From the entries below, list each line with "computer".

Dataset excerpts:
--*--
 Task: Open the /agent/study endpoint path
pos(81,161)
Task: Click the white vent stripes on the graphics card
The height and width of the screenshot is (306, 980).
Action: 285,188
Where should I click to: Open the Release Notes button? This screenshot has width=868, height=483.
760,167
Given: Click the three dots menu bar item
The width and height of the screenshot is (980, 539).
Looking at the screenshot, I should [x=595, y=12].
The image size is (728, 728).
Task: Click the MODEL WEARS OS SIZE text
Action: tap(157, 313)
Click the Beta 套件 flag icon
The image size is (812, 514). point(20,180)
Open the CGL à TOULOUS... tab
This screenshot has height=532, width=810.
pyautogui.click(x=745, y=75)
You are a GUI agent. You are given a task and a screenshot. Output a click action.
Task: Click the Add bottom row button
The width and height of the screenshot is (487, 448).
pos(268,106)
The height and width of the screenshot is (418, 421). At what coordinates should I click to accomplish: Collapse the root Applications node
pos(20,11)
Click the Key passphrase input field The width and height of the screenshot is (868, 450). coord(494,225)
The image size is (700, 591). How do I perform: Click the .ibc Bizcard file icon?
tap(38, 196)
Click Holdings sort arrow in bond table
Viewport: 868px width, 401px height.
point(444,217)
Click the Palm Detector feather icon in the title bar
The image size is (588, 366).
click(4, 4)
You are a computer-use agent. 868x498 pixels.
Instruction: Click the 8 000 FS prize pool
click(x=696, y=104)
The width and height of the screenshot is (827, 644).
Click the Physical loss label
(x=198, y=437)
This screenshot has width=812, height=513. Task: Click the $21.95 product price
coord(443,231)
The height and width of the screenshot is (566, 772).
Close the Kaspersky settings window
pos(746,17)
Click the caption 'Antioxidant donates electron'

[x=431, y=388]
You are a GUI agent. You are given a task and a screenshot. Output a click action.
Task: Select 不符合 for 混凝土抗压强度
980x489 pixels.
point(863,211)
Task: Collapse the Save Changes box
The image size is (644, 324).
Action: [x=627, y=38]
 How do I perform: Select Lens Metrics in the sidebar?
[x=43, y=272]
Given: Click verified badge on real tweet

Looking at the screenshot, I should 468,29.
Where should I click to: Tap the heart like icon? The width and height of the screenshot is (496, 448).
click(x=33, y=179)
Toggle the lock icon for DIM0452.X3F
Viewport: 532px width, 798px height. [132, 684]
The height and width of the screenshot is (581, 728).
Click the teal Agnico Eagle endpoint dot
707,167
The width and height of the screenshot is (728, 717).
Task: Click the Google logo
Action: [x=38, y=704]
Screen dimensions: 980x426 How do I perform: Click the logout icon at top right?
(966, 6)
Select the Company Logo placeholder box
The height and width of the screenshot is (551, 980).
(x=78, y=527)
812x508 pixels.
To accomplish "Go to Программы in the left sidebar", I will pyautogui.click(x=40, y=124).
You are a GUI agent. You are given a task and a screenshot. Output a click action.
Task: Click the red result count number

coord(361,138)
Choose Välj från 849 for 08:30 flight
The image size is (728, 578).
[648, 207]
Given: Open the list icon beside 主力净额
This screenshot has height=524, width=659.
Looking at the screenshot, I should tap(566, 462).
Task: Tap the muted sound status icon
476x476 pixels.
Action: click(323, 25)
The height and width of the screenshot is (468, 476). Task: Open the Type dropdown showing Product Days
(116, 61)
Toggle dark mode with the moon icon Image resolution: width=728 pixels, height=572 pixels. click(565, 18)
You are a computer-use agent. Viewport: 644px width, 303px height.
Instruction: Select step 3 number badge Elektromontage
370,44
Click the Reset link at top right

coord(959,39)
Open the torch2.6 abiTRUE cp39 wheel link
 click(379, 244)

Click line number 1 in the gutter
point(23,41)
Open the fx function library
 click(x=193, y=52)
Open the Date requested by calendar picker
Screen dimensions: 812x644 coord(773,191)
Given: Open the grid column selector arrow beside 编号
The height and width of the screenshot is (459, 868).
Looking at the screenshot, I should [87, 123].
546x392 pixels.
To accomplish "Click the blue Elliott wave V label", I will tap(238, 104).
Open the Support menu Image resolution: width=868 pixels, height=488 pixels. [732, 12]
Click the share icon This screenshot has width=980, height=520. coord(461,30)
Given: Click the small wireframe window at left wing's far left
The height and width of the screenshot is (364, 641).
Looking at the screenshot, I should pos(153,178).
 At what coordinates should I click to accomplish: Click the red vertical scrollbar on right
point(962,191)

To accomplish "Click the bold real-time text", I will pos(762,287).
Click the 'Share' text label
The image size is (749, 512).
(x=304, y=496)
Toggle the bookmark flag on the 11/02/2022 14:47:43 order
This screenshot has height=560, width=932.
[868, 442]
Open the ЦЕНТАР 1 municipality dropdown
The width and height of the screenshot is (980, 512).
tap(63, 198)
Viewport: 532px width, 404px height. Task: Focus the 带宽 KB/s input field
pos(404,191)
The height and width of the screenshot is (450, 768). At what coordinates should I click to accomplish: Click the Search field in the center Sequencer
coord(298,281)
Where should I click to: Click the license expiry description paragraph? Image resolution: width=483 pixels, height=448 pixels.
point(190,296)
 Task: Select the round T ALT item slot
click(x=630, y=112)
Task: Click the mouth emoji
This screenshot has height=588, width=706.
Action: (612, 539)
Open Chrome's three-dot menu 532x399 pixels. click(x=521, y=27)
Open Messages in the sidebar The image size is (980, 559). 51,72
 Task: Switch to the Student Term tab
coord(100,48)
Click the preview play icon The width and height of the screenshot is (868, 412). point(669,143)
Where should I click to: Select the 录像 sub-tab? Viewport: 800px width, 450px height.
--*--
* **Task response**:
You are a computer-use agent. 868x498 pixels.
You are a computer-use agent. Viewport: 644px width, 303px height.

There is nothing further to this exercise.